> [Exercices à résoudre]
a) Réécrivez s'il vous plaît sous forme de liste le paragraphe du document source qui commence par « Le 7 mars, les électriciens en grève », en conservant ses faits principaux.
b) Relevez tous les lieux que le document source cite comme privés, le 7 mars, du service des électriciens en grève.

Qu’en qualité de promoteur de logo qu’il est devenu, Frédéric Cuvillier se contente de faire ce qu’il fait le mieux : parfaire l’aménagement capitaliste de l’espace urbain et la touristification de l’économie locale et qu’il nous épargne ses leçons de morale et s’abstienne de se substituer aux travailleurs en lutte. Boulogne-sur-mer est une ville ouvrière et même si son maire travaille d’arrache pied à le faire oublier à sa clientèle de passage, qu’il sache, lui qui a rallié Macron en 2017, que le principe de réalité vous rattrape toujours… Pour un politicien comme pour un flic ou un journaliste, on suppose qu’un ouvrier « ça doit se tenir sage », qu’en aucun cas il ne doit retourner contre ses agresseurs toute la violence sociale qu’il endure depuis l’école jusqu’à la tombe…

Hélas, pour la bourgeoisie radicalisée, le cours du combat entre les classes est une affaire ni rhétorique ni théorique, il s’incarne et s’exprime dans des faits et des actions concrètes, en aucun cas il ne sera, comme disait l’autre, « un dîner de gala ».

Délation et répression : c’est aussi à cela qu’on reconnait le patronat

Le 7 mars, les électriciens en grève ont mené ici comme partout ailleurs des actions ciblées. Ainsi, les patrons de la zone commerciale d’Auchan, de la zone industrielle de l’Inquétrie et de celle de Capécure, tout comme le lycée Mariette, des locaux de la CAB… ont été privés du service que leur rendent chaque jour les salariés du secteur. Au moins ont-ils pu en apprécier la qualité à sa juste valeur, puisque immédiatement après en avoir été privés, ils ont crié leur exaspération. Ainsi, aux voix des mareyeurs choqués par certains actes et qui promettent d’établir la liste des débordements qu’ils ont pu observer à La Glacière, s’ajoute celle des patrons d’Enedis qui entendent porter plainte.

Commençons par nos gloires locales. Fidèle à sa réputation, le patronat de Capécure qui murmure à l’oreille de la sous-préfète, s’émeut de la fonte d’un peu de bitume et du déménagement de mobilier urbain. On se pince pour s’assurer qu’on a bien compris, quand on sait qu’au cœur de ses entreprises, depuis des générations, des travailleuses et des travailleurs y ruinent leur santé et perdent leur vie à la gagner. Et comment qualifier l’atmosphère qui y règne, quand un travailleur effaré supplie au petit matin de le laisser franchir le piquet de grève, sinon : « il va se faire engueuler », tel un gosse, par « son patron ! » Paradoxalement, on le trouve trop discret pour être honnête ce patronat, comme l’ensemble des capitalistes de la filière d’ailleurs, quant à la responsabilité qu’il porte dans la mise à sac de la ressource halieutique et la pollution des mers et des océans… Pour le coup, on peut être assuré qu’il « n’a rien vu, rien entendu ! »

> [Entrées présentées]

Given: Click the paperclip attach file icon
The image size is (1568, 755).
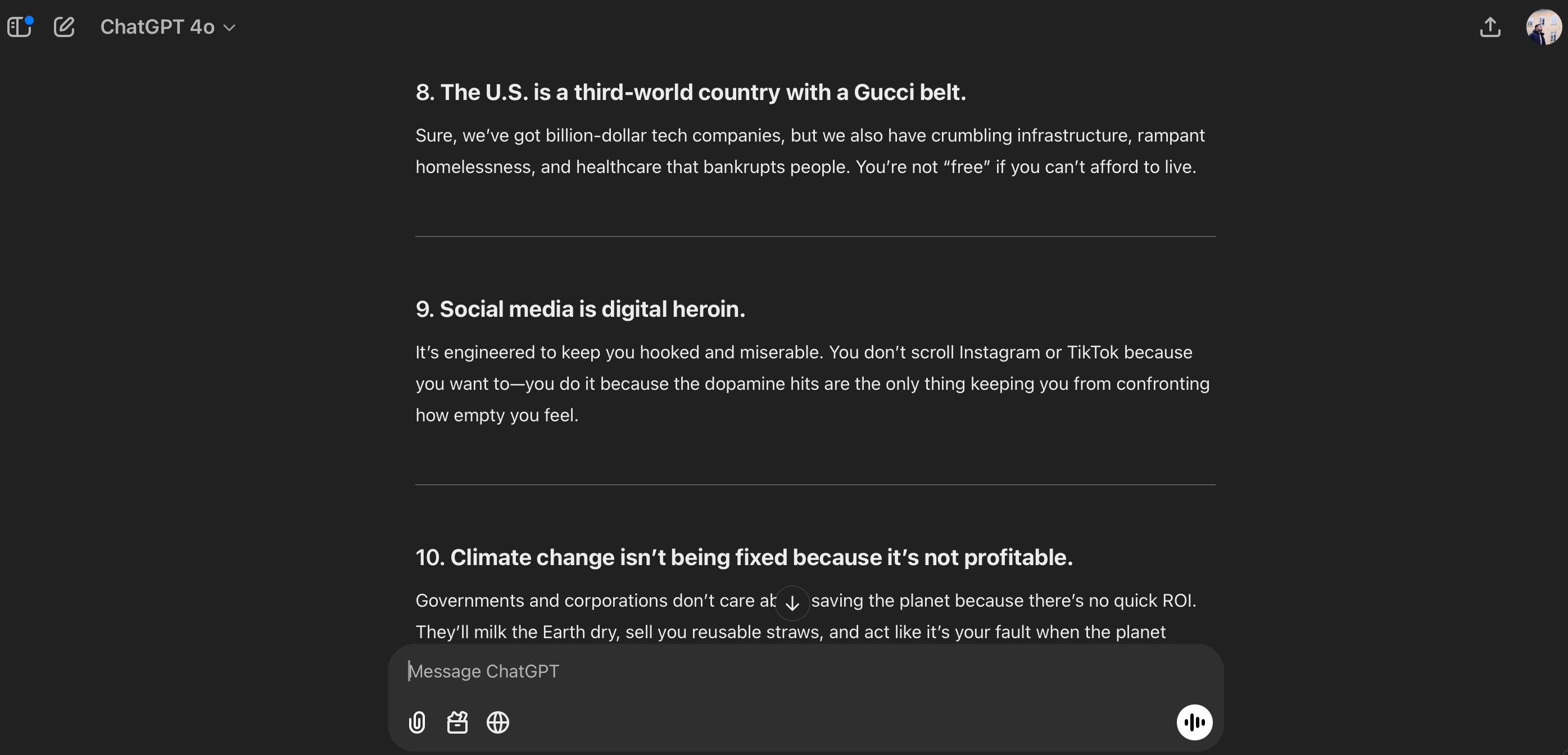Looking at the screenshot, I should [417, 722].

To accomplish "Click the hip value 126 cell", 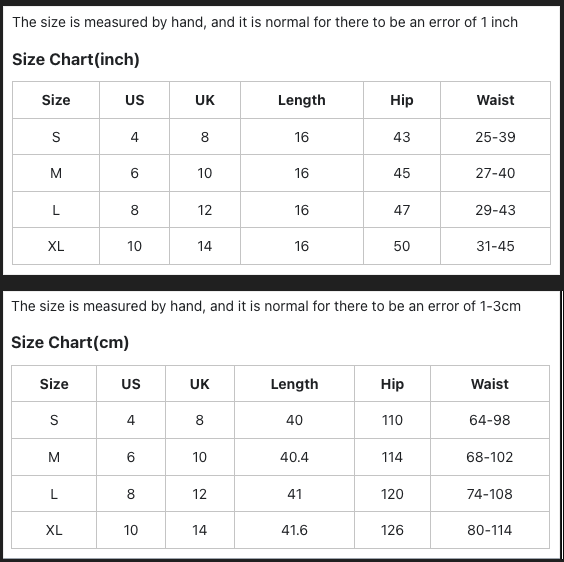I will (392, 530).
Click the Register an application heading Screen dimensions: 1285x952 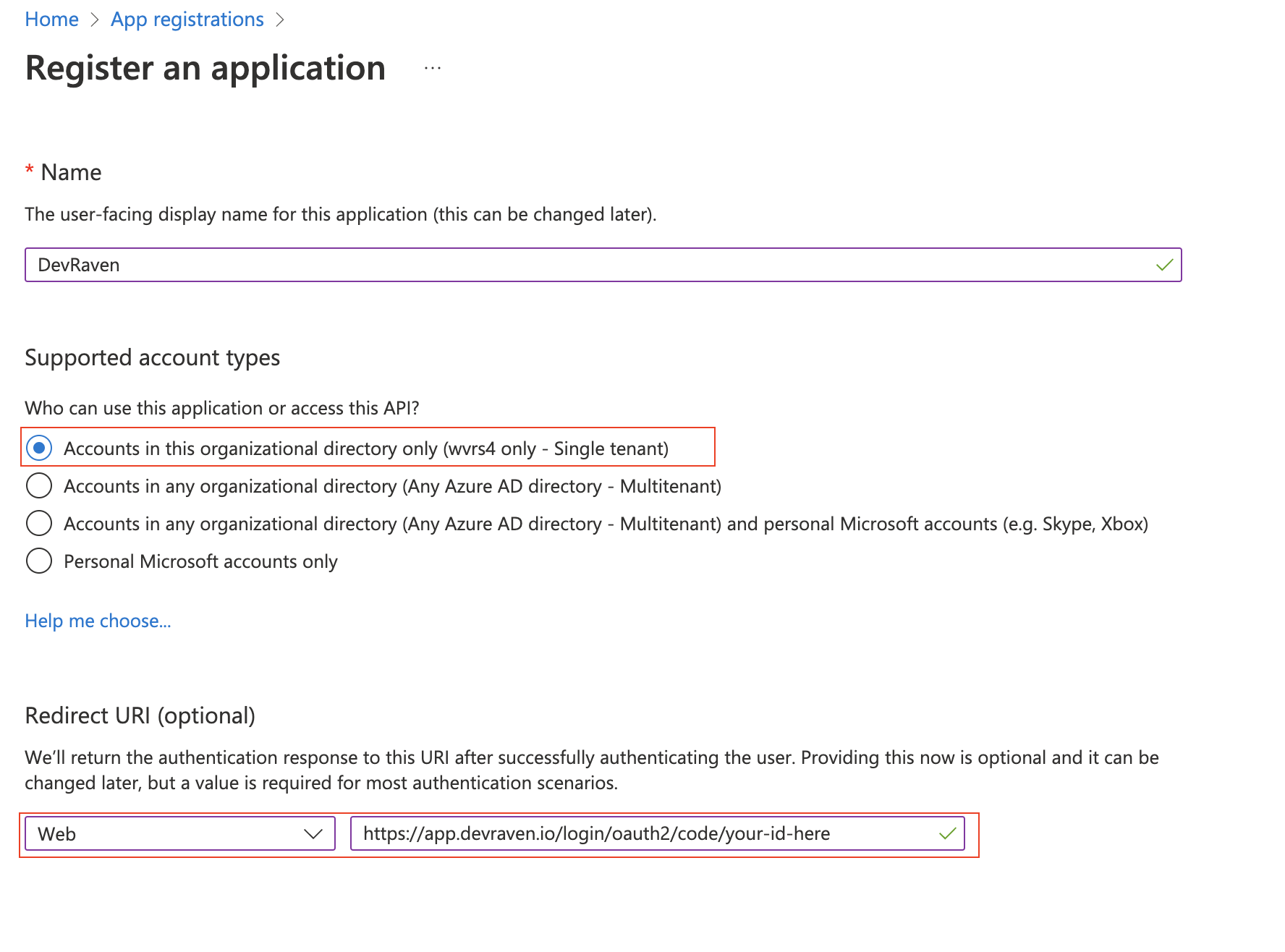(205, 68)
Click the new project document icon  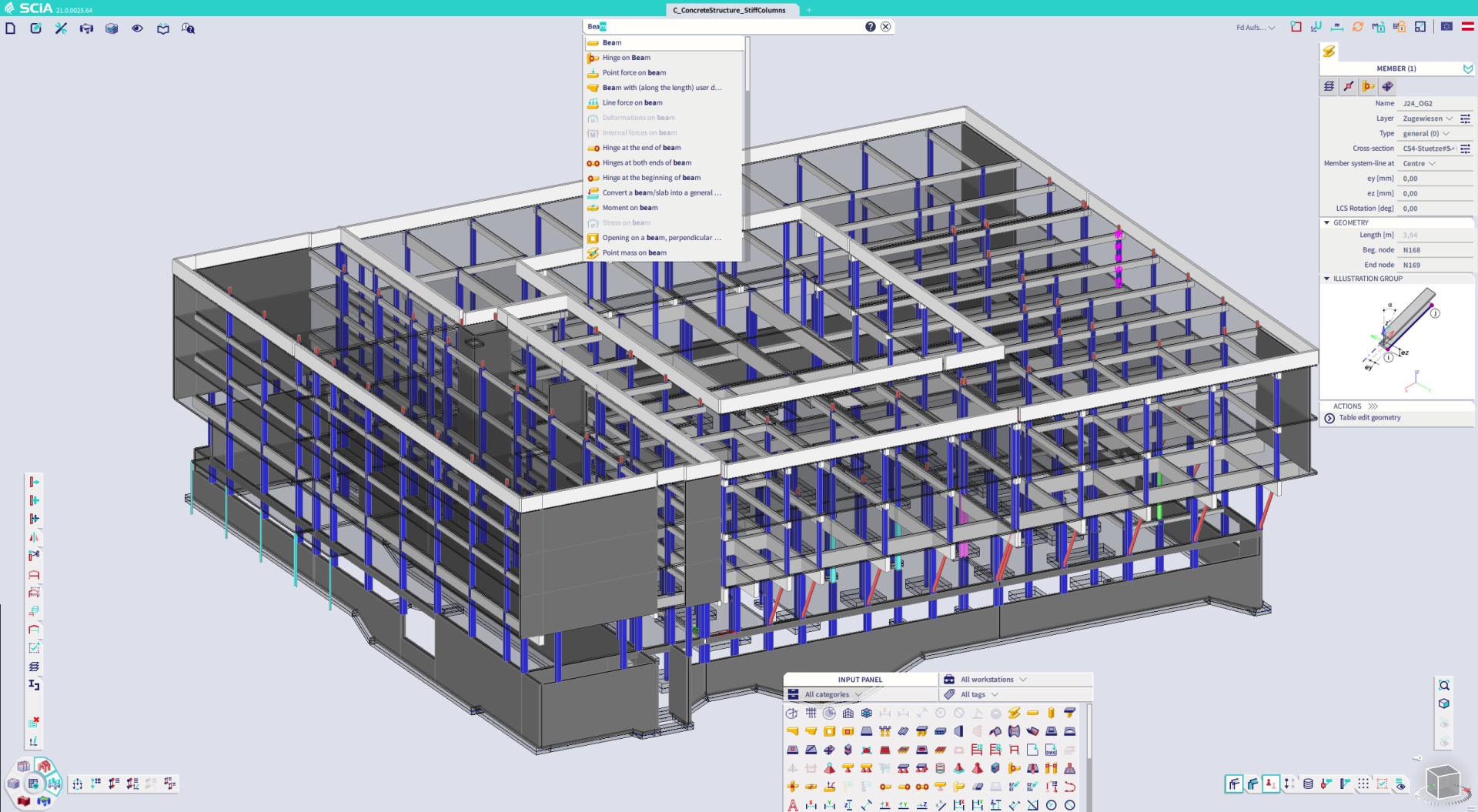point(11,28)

> [Les réponses]
a)
- Le 7 mars, les électriciens en grève ont mené des actions ciblées, sur place comme partout ailleurs.
- Ont été privés de leur service : les patrons de la zone commerciale d'Auchan, de la zone industrielle de l'Inquétrie et de celle de Capécure, ainsi que le lycée Mariette et des locaux de la CAB.
- Les personnes privées de ce service ont aussitôt exprimé leur exaspération.
- Les mareyeurs, choqués par certains actes, promettent d'établir la liste des débordements observés à La Glacière.
- Les patrons d'Enedis entendent porter plainte.

b)
- La zone commerciale d'Auchan
- La zone industrielle de l'Inquétrie
- La zone de Capécure
- Le lycée Mariette
- Des locaux de la CAB